Cantor. Compositor. Professor de História. Oficial de Justiça. Psicanalista.
Foi criado no bairro de Pilares, no Rio de Janeiro.
O apelido “China” foi dado por Arlindo Cruz, na década de 1980, porque fechava os olhos quando ria.
Sua primeira composição a ser gravada foi “Grande erro” (c/ Arlindo Cruz e Adilson Victor), no disco “Na Fonte” de Beth Carvalho, em 1982.
No ano de 1987, Reinaldo interpretou de sua autoria “Aquela imagem”, em parceria com Rico Doriléu.
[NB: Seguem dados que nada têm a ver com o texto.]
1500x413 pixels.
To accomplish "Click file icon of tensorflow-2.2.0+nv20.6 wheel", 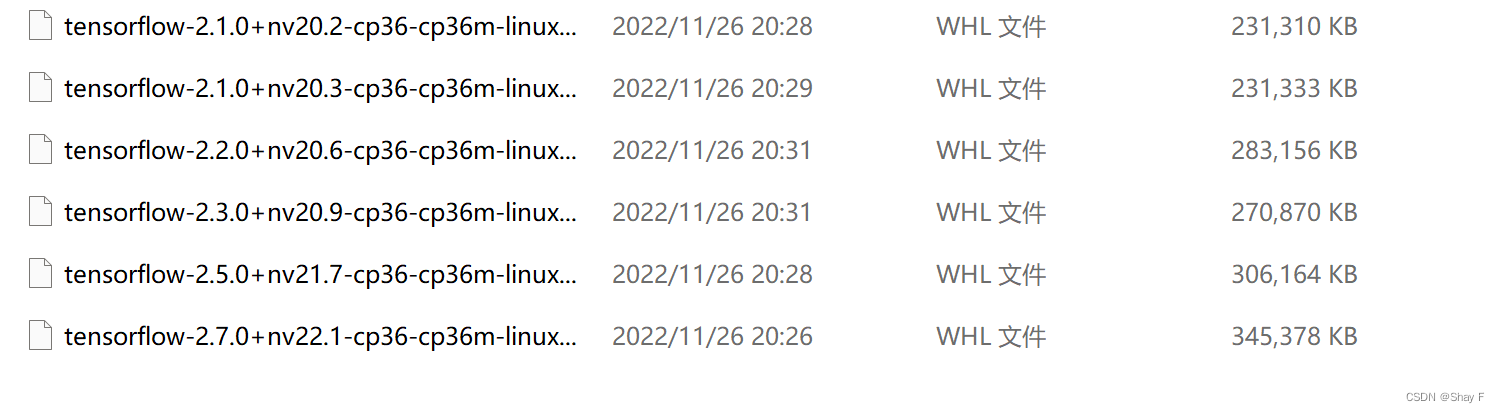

A música deu título ao disco do cantor, lançado pela gravadora Continental. Dois anos depois, Zeca Pagodinho no LP “Boêmio feliz”, pela gravadora RCA, incluiu de sua autoria “Tem compaixão”, em parceria com Zeca Pagodinho e Arlindo Cruz.
Em setembro de 2002 ao lado de vários artistas, entre eles, Almir Guinéto, Arlindo Cruz, Serginho Meriti, Deni de Lima, Ivan Milanez, Bandeira Brasil, Ircea Pagodinho e Maurição, fez o show-homenagem “Bum-bum-baticum-Beto”, tributo ao compositor Beto Sem Braço no Bar Supimpa, na Lapa, Rio de Janeiro.
Em 2005, com Tantinho da Magueira, Silvino da Silva, Marli Teixeira e Xangô da Mangueira, apresentou o show “Partideiros e calangueiros”, dentro do projeto “Na Ponta do Verso”, do Centro Cultural Banco do Brasil.
Em 2010 participou da gravação do CD “Roda de samba de partido alto”, ao lado de Thiago Mocotó, Serginho Procópio e Renatinho Partideiro. O disco, produzido por Tuninho Galante, foi gravado ao vivo como registro para a filmagem de um documentário de Luiz Guimarães de Castro sobre o gênero partido alto. O lançamento do CD ocorreu no projeto “Sete em Ponto”, realizado no Teatro Carlos Gomes, no Rio de Janeiro.